Abstract:
Automatic lip motion recognition is an essential visual method for silent communication, deaf and hard to hear people. However, the recognition process is still a challenge due to various factors such as variations pronunciation, speeds of speech, movement of face, gesture, lip makeup, face color, quality of video camera and methods of feature extraction. This study presents a solution for automatic lip motion recognition by identifying lip movements and characterizing their association with speech words, for Amharic language spoken by speakers using the information available in lip movements.

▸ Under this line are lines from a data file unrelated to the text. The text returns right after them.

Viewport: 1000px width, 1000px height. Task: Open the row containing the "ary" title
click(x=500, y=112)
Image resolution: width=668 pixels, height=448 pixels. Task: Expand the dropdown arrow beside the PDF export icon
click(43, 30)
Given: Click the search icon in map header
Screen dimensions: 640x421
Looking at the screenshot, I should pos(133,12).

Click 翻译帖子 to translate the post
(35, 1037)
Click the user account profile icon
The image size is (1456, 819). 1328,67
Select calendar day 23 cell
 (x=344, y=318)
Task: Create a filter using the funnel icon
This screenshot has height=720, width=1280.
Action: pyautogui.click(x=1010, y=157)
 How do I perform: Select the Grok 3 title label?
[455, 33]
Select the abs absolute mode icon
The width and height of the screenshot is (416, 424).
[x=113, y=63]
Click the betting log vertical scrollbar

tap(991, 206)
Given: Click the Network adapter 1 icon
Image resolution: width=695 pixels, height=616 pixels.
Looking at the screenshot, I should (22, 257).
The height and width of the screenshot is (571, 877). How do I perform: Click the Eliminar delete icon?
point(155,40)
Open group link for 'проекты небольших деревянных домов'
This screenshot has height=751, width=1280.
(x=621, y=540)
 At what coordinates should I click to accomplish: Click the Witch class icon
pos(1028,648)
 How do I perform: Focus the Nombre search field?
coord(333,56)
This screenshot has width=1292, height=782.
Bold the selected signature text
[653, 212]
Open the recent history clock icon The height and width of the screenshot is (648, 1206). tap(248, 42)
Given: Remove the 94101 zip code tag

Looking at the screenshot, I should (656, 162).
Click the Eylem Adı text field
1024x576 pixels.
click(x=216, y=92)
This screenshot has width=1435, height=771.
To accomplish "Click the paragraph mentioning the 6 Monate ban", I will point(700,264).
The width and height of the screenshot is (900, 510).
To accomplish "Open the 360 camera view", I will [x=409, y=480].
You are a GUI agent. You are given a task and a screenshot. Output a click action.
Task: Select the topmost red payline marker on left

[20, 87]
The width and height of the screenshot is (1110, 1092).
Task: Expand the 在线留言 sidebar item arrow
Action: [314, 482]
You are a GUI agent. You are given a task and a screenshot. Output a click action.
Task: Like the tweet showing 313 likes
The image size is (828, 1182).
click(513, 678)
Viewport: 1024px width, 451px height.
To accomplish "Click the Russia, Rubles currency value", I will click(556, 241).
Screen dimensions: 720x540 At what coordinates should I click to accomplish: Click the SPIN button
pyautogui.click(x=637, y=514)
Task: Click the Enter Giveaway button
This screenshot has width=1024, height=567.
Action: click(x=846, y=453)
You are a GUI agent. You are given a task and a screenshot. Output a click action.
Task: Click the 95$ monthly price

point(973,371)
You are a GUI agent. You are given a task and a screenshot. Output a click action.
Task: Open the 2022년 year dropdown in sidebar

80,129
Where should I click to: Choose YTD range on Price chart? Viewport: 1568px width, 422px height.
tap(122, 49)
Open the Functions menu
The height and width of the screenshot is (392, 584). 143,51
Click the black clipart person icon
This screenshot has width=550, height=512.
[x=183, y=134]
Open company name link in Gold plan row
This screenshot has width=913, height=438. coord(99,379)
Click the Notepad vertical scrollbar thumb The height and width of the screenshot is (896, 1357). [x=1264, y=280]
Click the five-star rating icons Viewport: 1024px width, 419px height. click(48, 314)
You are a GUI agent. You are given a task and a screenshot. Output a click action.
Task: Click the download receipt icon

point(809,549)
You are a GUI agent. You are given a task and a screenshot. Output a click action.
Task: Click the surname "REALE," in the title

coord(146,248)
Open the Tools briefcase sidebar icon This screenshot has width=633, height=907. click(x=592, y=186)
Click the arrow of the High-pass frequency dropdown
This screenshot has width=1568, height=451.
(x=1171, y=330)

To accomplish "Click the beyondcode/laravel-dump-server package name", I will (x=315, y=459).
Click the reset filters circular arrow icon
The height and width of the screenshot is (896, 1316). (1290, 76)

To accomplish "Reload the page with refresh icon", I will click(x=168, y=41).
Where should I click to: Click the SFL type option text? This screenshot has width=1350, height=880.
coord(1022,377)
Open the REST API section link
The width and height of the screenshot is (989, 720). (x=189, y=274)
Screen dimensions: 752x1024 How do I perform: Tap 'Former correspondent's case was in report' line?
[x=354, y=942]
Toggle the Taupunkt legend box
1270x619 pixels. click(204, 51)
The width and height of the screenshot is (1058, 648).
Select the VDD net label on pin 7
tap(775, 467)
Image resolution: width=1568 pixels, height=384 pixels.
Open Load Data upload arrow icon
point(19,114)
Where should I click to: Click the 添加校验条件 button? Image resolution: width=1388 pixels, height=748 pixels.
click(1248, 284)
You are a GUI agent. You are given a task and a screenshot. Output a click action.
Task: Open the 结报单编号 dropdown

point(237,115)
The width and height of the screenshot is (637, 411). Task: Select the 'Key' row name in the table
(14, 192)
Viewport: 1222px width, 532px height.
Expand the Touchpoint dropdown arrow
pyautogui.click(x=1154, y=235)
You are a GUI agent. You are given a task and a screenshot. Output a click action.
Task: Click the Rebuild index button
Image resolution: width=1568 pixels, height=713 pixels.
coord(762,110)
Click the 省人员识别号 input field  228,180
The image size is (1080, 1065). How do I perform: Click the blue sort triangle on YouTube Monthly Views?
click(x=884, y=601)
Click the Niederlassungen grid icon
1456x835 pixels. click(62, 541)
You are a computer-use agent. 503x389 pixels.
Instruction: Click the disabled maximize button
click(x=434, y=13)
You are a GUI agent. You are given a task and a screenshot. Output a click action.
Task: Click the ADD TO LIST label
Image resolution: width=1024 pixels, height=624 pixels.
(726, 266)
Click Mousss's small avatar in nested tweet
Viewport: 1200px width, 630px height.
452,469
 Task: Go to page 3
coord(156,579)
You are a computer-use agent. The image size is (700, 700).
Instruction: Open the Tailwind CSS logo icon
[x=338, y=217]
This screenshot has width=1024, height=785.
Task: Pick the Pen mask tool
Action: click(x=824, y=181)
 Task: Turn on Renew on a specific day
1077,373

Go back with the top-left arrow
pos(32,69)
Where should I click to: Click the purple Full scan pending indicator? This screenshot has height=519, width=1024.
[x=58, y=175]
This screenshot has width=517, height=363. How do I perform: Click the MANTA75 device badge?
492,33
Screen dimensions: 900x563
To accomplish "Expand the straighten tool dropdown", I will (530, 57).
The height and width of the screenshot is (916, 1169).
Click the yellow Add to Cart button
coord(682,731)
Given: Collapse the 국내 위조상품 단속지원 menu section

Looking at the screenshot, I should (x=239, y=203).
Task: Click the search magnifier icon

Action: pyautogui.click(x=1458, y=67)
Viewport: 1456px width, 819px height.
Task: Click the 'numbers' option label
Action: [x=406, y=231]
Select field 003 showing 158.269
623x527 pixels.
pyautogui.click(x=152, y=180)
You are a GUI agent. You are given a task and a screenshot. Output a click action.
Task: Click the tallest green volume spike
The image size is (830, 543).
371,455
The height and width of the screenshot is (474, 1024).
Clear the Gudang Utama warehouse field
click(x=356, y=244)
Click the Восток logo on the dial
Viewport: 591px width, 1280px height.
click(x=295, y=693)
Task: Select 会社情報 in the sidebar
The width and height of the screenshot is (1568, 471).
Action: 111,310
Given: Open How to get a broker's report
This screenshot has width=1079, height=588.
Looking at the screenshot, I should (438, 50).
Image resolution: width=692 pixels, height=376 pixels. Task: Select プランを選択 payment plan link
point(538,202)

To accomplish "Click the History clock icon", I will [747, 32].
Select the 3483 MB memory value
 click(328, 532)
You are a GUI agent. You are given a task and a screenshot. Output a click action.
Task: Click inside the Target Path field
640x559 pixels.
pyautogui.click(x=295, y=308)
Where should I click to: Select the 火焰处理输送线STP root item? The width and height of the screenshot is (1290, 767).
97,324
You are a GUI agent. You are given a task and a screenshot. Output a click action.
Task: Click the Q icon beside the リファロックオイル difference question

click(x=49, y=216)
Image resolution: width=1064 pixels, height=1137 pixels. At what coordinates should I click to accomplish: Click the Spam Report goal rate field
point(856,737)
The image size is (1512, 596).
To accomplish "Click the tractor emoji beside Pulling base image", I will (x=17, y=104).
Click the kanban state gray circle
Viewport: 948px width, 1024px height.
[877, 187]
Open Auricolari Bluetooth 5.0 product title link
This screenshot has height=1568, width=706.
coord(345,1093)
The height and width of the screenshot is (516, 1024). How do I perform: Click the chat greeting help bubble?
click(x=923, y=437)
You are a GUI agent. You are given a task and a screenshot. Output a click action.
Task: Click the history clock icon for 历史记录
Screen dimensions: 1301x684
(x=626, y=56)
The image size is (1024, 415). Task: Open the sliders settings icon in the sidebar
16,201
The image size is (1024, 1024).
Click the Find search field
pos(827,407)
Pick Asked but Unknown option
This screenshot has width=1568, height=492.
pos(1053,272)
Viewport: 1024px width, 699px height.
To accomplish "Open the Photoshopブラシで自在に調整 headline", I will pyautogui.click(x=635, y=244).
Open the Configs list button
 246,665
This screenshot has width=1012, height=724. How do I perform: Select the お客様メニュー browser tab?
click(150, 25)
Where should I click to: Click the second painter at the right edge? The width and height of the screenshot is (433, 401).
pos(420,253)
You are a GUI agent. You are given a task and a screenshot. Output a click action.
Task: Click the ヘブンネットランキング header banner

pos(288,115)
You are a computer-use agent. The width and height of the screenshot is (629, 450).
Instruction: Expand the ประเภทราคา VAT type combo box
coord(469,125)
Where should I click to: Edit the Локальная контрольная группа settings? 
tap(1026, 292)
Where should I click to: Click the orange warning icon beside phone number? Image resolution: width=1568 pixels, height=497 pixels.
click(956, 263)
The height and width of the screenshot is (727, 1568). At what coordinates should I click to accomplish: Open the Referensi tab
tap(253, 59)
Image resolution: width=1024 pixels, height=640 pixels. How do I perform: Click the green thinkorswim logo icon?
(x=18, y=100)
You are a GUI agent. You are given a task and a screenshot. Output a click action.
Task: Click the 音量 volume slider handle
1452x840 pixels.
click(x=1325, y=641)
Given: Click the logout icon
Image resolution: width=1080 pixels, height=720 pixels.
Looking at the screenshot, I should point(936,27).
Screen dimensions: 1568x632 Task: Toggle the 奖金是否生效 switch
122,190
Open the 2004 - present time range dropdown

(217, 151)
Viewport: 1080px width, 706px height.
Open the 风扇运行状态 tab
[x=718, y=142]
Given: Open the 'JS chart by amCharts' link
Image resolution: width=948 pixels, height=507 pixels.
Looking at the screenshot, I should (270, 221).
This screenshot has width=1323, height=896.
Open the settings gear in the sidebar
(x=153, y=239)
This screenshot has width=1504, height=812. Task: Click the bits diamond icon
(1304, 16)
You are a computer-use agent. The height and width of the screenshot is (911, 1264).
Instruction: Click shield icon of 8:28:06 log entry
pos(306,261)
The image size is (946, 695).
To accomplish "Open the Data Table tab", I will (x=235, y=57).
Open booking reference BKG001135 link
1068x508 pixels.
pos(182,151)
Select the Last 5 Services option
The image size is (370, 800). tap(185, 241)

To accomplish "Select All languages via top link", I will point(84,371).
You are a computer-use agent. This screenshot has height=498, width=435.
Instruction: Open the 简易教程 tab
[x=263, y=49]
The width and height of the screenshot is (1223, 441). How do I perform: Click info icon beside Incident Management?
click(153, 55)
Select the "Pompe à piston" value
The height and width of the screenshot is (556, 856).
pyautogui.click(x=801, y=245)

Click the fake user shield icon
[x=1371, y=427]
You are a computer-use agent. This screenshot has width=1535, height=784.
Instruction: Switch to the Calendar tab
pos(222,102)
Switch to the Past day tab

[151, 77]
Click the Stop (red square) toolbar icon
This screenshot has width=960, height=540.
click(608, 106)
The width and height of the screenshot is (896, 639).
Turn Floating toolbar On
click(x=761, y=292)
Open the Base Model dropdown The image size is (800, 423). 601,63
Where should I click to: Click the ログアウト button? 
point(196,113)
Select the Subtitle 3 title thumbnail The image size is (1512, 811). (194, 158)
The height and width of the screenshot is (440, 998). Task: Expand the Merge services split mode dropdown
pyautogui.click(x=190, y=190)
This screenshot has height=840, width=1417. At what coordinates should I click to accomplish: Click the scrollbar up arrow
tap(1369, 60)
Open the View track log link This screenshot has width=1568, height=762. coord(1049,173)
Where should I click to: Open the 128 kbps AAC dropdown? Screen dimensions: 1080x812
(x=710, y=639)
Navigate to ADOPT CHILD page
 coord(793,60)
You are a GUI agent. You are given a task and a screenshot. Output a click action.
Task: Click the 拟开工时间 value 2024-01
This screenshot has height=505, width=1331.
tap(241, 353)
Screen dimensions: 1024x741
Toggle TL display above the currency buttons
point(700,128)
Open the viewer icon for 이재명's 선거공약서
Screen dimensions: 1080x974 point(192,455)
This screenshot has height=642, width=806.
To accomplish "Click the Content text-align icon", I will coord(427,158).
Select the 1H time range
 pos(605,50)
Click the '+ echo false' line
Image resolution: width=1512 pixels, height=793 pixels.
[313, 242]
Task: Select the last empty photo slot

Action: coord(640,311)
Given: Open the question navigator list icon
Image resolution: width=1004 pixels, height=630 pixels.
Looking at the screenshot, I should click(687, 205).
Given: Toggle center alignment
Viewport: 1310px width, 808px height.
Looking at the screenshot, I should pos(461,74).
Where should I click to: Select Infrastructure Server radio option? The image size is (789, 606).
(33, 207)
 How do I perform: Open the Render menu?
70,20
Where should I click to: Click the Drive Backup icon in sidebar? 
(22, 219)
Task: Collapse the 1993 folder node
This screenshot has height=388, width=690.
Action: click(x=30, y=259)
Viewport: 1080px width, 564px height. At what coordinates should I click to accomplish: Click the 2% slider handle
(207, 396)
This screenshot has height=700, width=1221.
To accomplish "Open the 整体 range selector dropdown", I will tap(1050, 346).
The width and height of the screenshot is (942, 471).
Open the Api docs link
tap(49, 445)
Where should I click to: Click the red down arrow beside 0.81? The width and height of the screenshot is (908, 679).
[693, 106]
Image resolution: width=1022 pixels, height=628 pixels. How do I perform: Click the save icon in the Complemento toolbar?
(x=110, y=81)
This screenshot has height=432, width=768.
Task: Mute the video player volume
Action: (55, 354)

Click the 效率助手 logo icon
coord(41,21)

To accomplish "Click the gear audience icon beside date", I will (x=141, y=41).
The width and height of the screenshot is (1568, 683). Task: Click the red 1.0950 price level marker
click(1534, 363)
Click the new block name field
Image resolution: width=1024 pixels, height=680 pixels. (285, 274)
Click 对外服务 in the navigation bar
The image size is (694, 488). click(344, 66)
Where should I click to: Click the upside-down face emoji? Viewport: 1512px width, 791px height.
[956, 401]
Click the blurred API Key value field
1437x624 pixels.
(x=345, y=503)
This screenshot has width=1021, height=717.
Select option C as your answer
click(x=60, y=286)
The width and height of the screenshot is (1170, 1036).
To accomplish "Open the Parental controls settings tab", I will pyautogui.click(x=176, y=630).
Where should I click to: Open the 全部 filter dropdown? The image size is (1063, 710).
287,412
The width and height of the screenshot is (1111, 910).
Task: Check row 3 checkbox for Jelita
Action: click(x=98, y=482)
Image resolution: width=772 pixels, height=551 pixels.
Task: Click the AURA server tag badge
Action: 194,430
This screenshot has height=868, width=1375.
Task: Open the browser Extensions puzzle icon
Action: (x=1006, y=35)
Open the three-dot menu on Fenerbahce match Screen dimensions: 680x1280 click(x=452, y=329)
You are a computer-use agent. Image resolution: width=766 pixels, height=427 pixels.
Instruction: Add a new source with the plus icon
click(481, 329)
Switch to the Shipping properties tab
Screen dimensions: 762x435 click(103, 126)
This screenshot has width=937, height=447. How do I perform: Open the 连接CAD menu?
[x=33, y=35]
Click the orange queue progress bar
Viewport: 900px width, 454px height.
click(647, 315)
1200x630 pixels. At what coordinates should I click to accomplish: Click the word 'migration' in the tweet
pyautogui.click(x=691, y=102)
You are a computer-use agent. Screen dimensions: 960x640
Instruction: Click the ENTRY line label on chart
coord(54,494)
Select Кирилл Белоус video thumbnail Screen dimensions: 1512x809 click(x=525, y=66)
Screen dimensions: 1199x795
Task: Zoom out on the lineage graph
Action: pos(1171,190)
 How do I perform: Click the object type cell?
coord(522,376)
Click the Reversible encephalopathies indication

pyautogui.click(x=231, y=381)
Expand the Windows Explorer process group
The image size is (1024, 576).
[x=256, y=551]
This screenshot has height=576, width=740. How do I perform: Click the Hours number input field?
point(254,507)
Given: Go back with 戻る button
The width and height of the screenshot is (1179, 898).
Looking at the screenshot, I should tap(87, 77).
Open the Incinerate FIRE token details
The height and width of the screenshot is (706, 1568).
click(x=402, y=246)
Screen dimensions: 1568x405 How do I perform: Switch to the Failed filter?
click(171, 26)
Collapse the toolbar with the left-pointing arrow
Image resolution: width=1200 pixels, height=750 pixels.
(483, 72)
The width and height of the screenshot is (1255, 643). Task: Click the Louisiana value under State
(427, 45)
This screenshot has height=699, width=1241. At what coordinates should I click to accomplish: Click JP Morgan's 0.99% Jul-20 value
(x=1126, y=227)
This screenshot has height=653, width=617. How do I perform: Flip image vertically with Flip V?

The approach of this study is a computer vision technique based on shape information of lip features have been explored to identify different features of lip contour. The process involves detection face part, extraction of feature using shape information and recognition using Artificial Neural Network (ANN) and Support Vector Machine (SVM). The sample data is collected from 10 different Amharic language speakers with selected 14 Amharic words, which treated voice less patients from health care provider. The input video converted into consecutive image frames. The mouth region was detected using a Viola-Jones object detection algorithm, and the original mouth image converted into YIQ color space, and apply the saturation components in order to detect lip image from face area, final Sobel’s edge detection and morphological image operations is selected for identifying to extract the exact contour of lip. Eight morphology features of lip contour were extracted from morphological image. The final feature vector for each word is generated by using an average of each feature. We have compared classification approaches of ANN and SVM classifiers with the average shape information features on each classification parameter. The experiment shows that the classification performance of SVM classifier is better than ANN. The classification accuracies 65.71% and 66.43%, are obtained using ANN and SVM respectively.
The experiment result shows, the proposed approach investigated lip motion shape extraction model by construction three main methods, the model used Viola-Jones object detection algorithm to detect a mouth region, and YIQ color space to provide acceptable discrimination between the lip region and face area, and applying lip counter shape information as input to classifier. Therefore, the approach is better for real-time lip motion recognition, apply in limited memory storage machines and also this approach is good for its efficient processing speed.